CNBC blames “supply chain bottlenecks and surging demand” as the primary drivers of the inflation.
“Final demand energy prices jumped another 2.6% in November despite sliding crude prices, while food was up 1.2%. Transportation and warehousing increased 1.9%, while portfolio management spiked 2.9%,” they write.
Core producer prices – which take out food and energy – also increased at a record 7.7%. This comes after reports showed consumer inflation rose 6.8% in November – a 39-year high as consumer prices soar ever higher.
President Biden over the summer promised that inflation at the time was merely transitory, a notion these latest numbers suggest might be incorrect.
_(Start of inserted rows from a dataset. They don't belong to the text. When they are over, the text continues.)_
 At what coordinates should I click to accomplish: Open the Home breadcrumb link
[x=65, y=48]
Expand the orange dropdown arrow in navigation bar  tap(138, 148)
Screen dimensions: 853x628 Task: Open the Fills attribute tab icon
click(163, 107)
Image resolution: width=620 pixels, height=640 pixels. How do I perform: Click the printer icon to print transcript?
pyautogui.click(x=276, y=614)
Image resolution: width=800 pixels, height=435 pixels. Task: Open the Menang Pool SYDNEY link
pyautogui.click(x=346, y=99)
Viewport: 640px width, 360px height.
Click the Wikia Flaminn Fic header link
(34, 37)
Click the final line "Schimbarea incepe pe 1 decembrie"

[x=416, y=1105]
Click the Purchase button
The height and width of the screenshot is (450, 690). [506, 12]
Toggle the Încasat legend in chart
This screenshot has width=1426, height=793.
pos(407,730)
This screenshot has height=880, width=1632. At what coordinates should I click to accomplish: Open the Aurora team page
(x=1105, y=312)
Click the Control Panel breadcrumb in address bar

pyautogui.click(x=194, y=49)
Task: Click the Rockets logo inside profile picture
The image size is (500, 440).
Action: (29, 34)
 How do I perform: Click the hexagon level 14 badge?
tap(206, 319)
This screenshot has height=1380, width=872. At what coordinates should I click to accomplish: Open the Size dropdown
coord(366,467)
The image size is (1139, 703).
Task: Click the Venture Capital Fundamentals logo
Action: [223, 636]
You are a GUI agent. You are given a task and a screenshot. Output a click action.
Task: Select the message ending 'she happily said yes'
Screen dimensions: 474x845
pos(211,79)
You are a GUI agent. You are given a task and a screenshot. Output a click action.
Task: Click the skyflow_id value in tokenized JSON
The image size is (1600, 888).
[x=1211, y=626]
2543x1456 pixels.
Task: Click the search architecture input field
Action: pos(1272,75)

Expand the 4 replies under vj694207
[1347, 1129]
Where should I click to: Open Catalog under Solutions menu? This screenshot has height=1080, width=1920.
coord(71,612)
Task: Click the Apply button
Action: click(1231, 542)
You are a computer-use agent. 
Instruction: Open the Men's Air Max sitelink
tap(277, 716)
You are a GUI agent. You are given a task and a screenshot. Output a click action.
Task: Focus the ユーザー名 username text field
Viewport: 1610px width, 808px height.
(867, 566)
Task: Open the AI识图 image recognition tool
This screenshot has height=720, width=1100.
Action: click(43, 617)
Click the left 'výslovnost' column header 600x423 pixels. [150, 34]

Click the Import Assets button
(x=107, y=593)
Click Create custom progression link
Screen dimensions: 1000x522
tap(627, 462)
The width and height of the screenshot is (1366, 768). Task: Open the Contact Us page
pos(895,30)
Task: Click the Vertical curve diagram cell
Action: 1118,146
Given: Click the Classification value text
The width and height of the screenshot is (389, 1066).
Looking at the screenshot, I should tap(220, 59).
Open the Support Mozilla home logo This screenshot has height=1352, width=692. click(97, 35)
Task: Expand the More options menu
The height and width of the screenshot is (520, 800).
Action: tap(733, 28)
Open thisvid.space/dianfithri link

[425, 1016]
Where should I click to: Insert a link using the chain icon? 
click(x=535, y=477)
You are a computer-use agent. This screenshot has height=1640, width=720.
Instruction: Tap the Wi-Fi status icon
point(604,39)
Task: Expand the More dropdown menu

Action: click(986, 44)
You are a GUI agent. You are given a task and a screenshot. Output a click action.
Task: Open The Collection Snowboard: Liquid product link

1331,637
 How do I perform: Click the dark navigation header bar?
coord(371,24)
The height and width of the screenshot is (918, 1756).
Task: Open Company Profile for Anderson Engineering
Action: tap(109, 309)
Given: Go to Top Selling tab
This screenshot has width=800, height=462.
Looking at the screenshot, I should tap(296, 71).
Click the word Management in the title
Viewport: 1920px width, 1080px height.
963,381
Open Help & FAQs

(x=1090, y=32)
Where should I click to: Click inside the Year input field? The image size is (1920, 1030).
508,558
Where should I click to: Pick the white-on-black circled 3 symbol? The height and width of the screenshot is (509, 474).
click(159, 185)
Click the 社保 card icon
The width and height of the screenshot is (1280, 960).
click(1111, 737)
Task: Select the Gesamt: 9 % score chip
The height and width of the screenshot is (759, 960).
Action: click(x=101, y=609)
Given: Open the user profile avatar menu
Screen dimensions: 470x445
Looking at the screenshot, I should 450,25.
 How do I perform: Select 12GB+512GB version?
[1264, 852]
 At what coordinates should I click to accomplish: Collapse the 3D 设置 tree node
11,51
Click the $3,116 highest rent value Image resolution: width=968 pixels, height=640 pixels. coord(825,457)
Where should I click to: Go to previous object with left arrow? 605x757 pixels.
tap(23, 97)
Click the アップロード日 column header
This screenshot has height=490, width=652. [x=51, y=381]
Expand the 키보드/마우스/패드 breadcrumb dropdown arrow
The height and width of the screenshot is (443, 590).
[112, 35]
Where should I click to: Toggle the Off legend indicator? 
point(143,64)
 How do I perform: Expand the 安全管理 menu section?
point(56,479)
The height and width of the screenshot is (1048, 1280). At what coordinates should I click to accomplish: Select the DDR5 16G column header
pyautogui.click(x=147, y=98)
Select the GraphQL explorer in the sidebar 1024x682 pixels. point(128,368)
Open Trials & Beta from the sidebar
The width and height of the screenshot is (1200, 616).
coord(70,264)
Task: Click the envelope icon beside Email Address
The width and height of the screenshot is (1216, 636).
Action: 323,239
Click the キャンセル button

“I want to be clear: my administration understands that were we ever to experience unchecked inflation in the long term, that would pose a real challenge for our economy,” he said in July.
“While we’re confident that isn’t what we’re seeing today, we’re going to remain vigilant about any response that is needed.”
Federal Reserve Chairman Jerome Powell recently, perhaps seeing the writing on the wall, admitted inflation will rise and suggested the term “transitory” should be retired.
“We tend to use [the word transitory] to mean that it won’t leave a permanent mark in the form of higher inflation,” he said. “I think it’s probably a good time to retire that word and try to explain more clearly what we mean.”
Biden has additionally argued that Americans have more money in their pocket since he became President, something provably false but also undermined by the latest Producer Price Index numbers.
CNBC concludes that “inflation has taken away all the wage gains for workers and then some.”
In reality, real average hourly earnings decreased by 1.9% over the past year.
“Unfortunately for the 71% of households making less than $40,000 and experiencing financial hardship due to Biden’s hidden inflation tax, a change in the administration’s vocabulary is little solace,” Pigott said in a statement.
“Especially since Biden wants to double down on the same reckless agenda that will only make Bidenflation even worse.”
Administration officials have been pretty clear they don’t intend to take the inflation problem seriously.
White House Chief of Staff Ron Klain tweeted an article arguing that inflation is a “high-class problem.”
White House Press Secretary Jen Psaki insisted inflation isn’t going to be exacerbated by more government spending.
“No economist out there is projecting that this will have a negative impact on inflation,” Psaki replied when a reporter questioned “injecting another $1.57 trillion” of spending into the economy.
Economists have since predicted inflation will remain above 2% possibly over the next three years “as a result of rising wages and strong demand for goods and services.”